Sanders, who chairs the Senate Health, Education, Labor and Pensions (HELP) Committee, issued a report Tuesday criticizing how tax-exempt hospitals follow through on their obligation to provide free or reduced care.
Under the Affordable Care Act, nonprofit hospitals — which account for roughly half of all hospitals in the U.S. — must have a Financial Assistance Policy that applies to all services provided at the facility. This policy must be widely publicized, but Sanders said that isn't happening.
"Those hospitals have made information about their charity care programs difficult to access, leaving many patients unaware that they may qualify for free or discounted care," he wrote.
Sanders further blasted the small amount of overall funding hospitals spend on charity care, citing cases where some major health systems use less than 1 percent of their overall budgets for these obligations.
This issue has already piqued some bipartisan interest, as the committee's top Republican, Sen. Bill Cassidy (La.), joined with other senators last month to examine hospital compliance with tax-exempt requirements.

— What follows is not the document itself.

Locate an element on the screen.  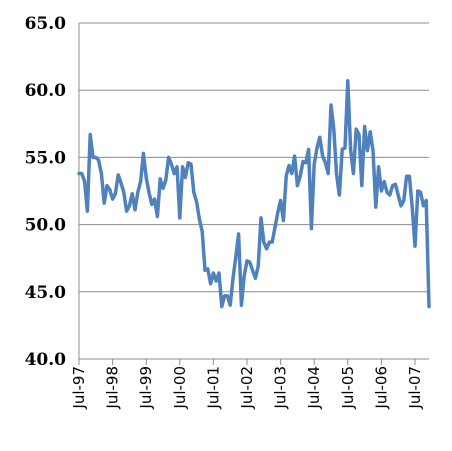
x-tick-label: Jul-05 is located at coordinates (348, 388).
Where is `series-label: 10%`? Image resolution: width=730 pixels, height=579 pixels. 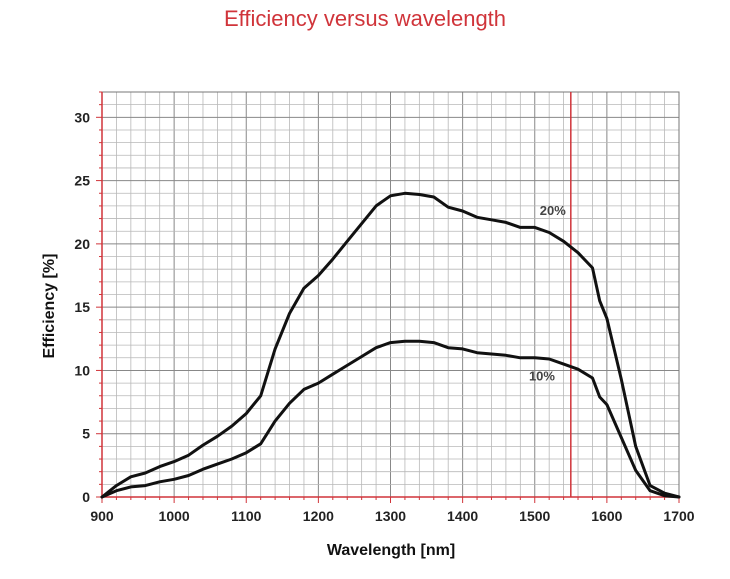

"We are alarmed by reports that despite their tax-exempt status, certain nonprofit hospitals may be taking advantage of this overly broad definition of 'community benefit' and engaging in practices that are not in the best interest of the patient," Cassidy and the other senators wrote in a letter to the Treasury Inspector General for Tax Administration.
"These practices – along with lax federal oversight – have allowed some nonprofit hospitals to avoid providing essential care in the community for those who need it most."
But according to the American Hospital Association, tax-exempt hospitals are a significant benefit to their communities. The group published its own report Tuesday pushing back on criticisms, asserting that tax-exempt hospitals' and health systems provided more than $129 billion in total benefits to their communities in 2020, and used 15.5 percent of their total expenses for community benefits.